06/06 - Neue Leitung im katholischen Rundfunkreferat beim WDR

Paderborn/Essen/Köln/Münster/Aachen, 6. Juni 2011. Neue Leitung im katholischen Rundfunkreferat beim WDR. Pfarrer Dr. Bert Gruber kehrt nach Aachen zurück.

Pater Dr. Philipp Reichling OPraem (47) wird neuer Rundfunkbeauftragter der katholischen Kirche beim Westdeutschen Rundfunk in Köln. Der Ordenspriester aus der Abtei Hamborn in Duisburg (Bistum Essen) verantwortet ab dem 1. Juli gemeinsam mit dem Münsteraner Theologen Klaus Nelißen (32) die kirchlichen Verkündigungssendungen in Hörfunk und Fernsehen der größten Sendeanstalt in der ARD. Das beschlossen die NRW-Bischöfe während einer gemeinsamen Tagung am Dienstag vergangener Woche in Düsseldorf. Reichling und Nelißen übernehmen die vielfältigen Aufgaben von Pfarrer Dr. Bert Gruber (65). Der Aachener Diözesanpriester leitete über zehn Jahre das katholische Rundfunkreferat beim WDR in Köln und widmet sich zukünftig ganz der Seelsorge in seiner Heimatstadt Aachen. Der redaktionellen, journalistischen Tätigkeit bleibt er weiterhin verbunden. 

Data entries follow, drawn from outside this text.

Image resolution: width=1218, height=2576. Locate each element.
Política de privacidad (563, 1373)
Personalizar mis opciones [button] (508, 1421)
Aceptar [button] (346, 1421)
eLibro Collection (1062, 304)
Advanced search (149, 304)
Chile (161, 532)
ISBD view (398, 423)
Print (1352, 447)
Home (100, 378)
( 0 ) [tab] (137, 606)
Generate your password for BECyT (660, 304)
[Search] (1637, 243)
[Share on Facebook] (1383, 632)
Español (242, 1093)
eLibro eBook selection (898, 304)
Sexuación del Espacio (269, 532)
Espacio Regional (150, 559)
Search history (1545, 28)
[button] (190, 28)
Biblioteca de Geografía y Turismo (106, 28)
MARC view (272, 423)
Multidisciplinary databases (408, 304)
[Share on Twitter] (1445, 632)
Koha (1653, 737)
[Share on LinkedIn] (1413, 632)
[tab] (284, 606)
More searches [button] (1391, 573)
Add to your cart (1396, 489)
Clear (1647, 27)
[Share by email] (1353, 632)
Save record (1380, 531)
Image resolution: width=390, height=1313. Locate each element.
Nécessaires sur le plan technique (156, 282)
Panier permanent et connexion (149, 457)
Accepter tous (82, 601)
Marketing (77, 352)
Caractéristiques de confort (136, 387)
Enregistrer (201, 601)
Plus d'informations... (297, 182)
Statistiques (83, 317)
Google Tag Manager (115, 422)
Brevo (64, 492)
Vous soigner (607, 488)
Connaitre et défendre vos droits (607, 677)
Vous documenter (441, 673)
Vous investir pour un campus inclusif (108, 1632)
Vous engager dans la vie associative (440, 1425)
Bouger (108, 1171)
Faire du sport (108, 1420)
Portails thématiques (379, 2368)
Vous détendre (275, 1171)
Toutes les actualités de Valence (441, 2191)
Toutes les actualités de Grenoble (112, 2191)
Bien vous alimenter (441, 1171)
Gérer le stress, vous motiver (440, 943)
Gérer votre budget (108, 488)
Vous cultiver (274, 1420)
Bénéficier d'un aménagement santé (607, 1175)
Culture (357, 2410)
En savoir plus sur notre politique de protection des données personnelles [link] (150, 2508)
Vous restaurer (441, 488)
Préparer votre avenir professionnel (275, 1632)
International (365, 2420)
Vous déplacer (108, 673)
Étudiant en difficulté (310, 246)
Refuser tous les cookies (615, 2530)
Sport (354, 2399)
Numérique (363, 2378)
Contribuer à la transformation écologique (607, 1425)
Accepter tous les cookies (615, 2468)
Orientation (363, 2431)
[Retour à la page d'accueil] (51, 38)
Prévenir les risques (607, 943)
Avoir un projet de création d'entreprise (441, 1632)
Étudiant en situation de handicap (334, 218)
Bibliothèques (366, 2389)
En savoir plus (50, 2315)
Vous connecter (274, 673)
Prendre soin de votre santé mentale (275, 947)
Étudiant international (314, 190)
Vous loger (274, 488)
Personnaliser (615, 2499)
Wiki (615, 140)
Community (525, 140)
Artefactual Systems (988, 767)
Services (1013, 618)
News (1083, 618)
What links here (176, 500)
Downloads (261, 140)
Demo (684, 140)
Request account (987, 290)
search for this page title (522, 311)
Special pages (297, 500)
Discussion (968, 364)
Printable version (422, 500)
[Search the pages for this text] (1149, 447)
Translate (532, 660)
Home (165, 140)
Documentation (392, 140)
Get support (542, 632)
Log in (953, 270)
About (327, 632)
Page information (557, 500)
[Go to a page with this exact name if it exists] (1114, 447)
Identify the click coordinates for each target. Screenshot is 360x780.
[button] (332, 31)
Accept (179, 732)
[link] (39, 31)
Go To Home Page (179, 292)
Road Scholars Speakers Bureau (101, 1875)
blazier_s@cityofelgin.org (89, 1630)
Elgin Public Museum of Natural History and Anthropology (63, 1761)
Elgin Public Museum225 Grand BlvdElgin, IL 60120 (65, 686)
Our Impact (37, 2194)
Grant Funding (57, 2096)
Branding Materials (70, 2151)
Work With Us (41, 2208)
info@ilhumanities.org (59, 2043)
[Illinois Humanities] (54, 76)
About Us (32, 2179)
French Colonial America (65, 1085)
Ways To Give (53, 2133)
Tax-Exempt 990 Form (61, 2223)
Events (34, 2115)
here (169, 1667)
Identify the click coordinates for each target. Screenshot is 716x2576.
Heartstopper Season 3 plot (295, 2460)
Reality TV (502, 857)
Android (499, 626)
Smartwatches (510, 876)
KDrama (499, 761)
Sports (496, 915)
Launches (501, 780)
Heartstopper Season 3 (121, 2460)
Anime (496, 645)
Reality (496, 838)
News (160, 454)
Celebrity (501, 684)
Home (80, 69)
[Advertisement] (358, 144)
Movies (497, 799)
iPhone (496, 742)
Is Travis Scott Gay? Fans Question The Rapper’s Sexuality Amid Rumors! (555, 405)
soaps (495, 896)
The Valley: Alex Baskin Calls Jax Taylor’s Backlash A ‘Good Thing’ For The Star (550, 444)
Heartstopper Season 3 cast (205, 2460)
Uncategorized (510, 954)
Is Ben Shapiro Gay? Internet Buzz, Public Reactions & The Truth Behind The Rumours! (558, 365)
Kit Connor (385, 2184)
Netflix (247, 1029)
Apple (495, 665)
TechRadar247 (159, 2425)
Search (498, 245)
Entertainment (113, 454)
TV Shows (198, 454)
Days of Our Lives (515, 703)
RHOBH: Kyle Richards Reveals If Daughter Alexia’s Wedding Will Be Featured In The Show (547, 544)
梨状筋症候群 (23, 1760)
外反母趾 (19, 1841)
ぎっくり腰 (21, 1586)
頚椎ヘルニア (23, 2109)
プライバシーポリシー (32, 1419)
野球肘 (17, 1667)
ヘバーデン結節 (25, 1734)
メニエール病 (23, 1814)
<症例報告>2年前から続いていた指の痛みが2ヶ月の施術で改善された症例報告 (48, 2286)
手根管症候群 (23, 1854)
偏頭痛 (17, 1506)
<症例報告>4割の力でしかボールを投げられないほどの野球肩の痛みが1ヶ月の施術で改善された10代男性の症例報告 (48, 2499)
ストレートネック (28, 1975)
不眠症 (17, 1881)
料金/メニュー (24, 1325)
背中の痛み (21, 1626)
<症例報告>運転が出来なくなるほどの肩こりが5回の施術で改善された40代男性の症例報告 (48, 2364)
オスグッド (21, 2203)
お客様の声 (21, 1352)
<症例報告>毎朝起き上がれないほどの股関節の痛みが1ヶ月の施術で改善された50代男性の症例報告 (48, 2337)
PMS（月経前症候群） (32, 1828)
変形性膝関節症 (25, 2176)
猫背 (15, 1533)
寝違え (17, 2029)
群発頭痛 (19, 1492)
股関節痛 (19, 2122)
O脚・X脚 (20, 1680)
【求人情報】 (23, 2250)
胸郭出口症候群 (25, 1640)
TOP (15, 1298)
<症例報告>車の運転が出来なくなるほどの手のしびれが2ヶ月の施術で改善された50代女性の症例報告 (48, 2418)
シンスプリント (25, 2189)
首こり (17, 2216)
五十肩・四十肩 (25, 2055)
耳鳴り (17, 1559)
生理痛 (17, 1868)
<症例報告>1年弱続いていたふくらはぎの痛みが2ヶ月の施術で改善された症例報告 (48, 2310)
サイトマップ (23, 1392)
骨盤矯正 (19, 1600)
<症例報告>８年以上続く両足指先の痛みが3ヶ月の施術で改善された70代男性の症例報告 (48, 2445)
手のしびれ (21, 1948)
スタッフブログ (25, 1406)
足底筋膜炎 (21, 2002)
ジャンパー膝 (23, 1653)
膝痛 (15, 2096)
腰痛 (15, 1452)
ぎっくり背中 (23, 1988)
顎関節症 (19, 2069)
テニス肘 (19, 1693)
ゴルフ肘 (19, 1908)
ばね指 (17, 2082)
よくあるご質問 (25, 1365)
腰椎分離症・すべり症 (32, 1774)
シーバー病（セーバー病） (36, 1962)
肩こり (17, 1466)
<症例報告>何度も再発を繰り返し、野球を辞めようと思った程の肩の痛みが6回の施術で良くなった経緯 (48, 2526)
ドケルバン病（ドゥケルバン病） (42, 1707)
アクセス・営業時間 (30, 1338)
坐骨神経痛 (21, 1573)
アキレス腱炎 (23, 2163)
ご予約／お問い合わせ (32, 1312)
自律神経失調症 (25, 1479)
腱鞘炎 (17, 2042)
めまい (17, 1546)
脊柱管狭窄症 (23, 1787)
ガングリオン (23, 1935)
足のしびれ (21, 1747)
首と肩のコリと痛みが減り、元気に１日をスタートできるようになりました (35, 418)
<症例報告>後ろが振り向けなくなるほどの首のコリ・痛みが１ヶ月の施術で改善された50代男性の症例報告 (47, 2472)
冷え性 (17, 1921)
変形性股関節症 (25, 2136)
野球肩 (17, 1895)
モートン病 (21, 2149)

Prälat Martin Hülskamp, der Leiter des Katholischen Büros in NRW, würdigte die Arbeit Grubers als „zuverlässigen wie kompetenten Beitrag zum Verkündigungsdienst der Kirche“. Hülskamp ist Mitglied im Rundfunkrat des WDR. Mit der Neubesetzung haben die Bischöfe die Bedeutung des Rundfunkreferates dadurch unterstrichen, dass sie den Stellenumfang erweitert haben. 

Pater Philipp Reichling ist Theologe und promovierter Kunsthistoriker. Seit einigen Jahren hat er einen Lehrauftrag an der Katholisch-Theologischen Fakultät der Ruhr-Universität Bochum. Dort war er zuletzt mit einem Forschungsprojekt des „Käthe Hamburger Kollegs - Dynamiken der Geschichte der Religionen zwischen Asien und Europa“ betraut.

Klaus Nelißen ist Pastoralassistent des Bistums Münster und Absolvent der Katholischen Journalistenschule ifp in München. Nach seinem Theologiestudium in Münster und Berkeley, Kalifornien, volontierte er bei der Katholischen Nachrichten-Agentur (KNA) in Bonn, Berlin und Brüssel.

Zu den Verkündigungsformaten der katholischen Kirche im WDR gehören Radiosendungen wie „Kirche in 1Live“, das „Geistliche Wort“, „Morgenandachten“, regelmäßige Gottesdienstübertragungen und das katholische „Wort zum Sonntag“ für die ARD aus dem Sendegebiet. Die Zusammenarbeit zwischen dem Katholischen Rundfunkreferat und den entsprechenden Redaktionen des  WDR beruht auf dem Landesrundfunkgesetz, wonach den Kirchen und den jüdischen Kultusgemeinden Sendezeit für religiöse Beiträge zur Verfügung gestellt wird.